This year, those buttons are largely nowhere to be found.
In the days preceeding the October 22nd Presidential Debtate set for Lynn University in Boca, Jews throughout the area who largely supported Barack Obama four years ago remain very much on the fence.
“It's not that I love Romney,” said a member of one area congregation, “it's that I'm just not sure the President truly understands, or is interested, in helping small business. And that affects my family.”
BocaNewsNow.com spoke informally with members of Temple Beth El, Temple B'Nai Israel, and Temple B'Nai Torah. While there are passionate Jewish supporters of each candidate, there is a very strong sense among many of indecision. On the issue of Israel, there's a belief that President Obama is only saying what he's being told to say, but doesn't understand the ramification of his comments.
Said one area Jew, “for the President to say there is no daylight between the US and Israel shows that either he is not telling the truth or really doesn't get it. Neither one is an attractive quality.”
But for many in Boca, the issues are far beyond Israel. It's what happens at home.
“My problem,” said a man who wished not be identified, “is that I run a small business and believe that President Obama has absolutely no idea how to help business grow. But supporting Mitt Romney could give a boost to the radical right seeking to outlaw abortion and other women's rights.”

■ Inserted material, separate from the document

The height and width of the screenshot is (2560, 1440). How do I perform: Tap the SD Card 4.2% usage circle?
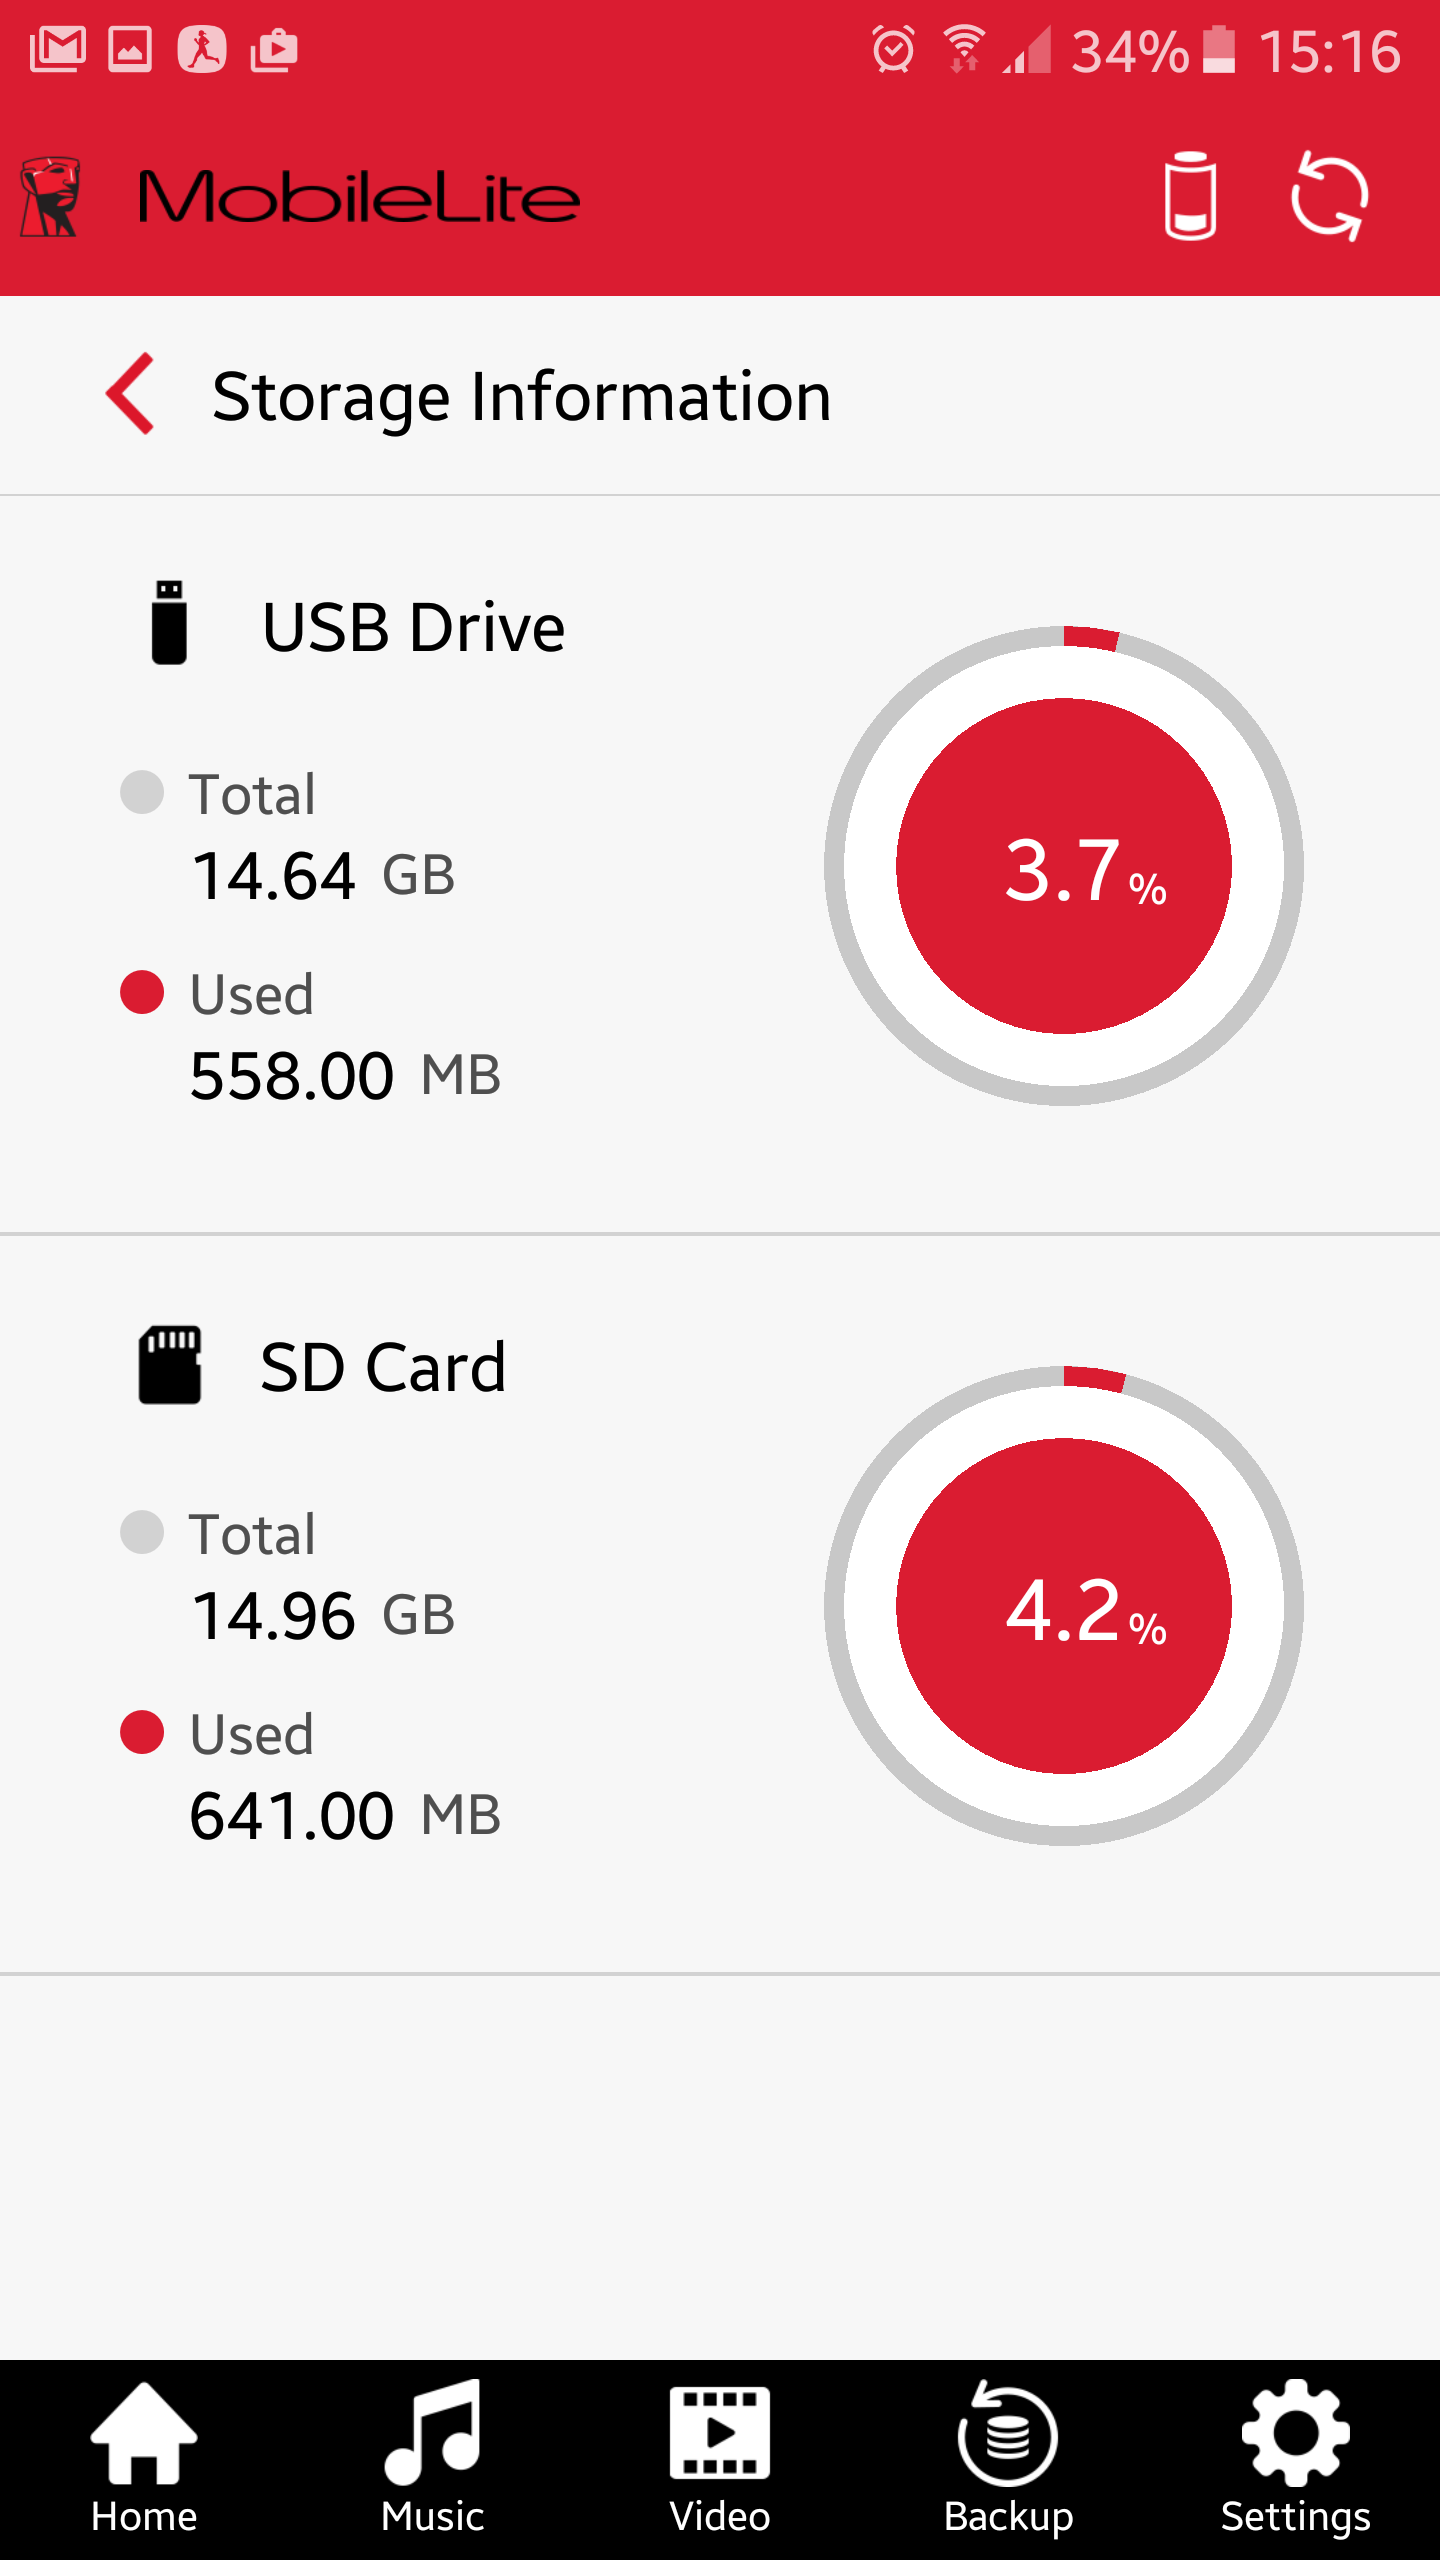1064,1606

It's a Catch-22 that is as old as the Bible says Rabbi David Steinhardt, the lead Rabbi at B'Nai Torah in Boca Raton.
“We don't live by one value,” said Rabbi Steinhardt. “And sometimes those values are in conflict with each other. A critical and nuanced conversation is important, and in this environment that rarely takes place.”
Steinhardt says that Congregants rarely — if ever — seek his guidance on who, or what, to vote for. But often seek his affirmation once a decision is made. When asked, he reminds Jews of an often referenced saying by ancient Jewish leader Hillel: “If I am not for myself, who will be for me? And when I am for myself, who am 'I'”?
“It often comes down to how we see ourselves in a larger society,” explained Rabbi Steinhardt.
More succinctly, if an undecided Jewish voter is concerned about the continuation of a lackluster economy, or setting events into motion that could threaten abortion or other rights, a Jew — historically — should look at his or her belief system and consider who — or what — is believed to be most vulnerable.
“Taking care of those who are vulnerable is a cental function of rabbinic tradition.”
Like so much of Judaiism, Rabbi Steinhardt concedes the answer to the question raises more questions, but that family comes first.
“In the scale of Jewish ethics, protecting onself and one's family is primary.”
For a woman sitting in an area coffee shop after the second debate, that Rabbinical guidance doesn't help.
“Four years ago, there was no question. I proudly voted for Obama. This year, I will vote, but I don't know who it will be, and I will not be proud either way.”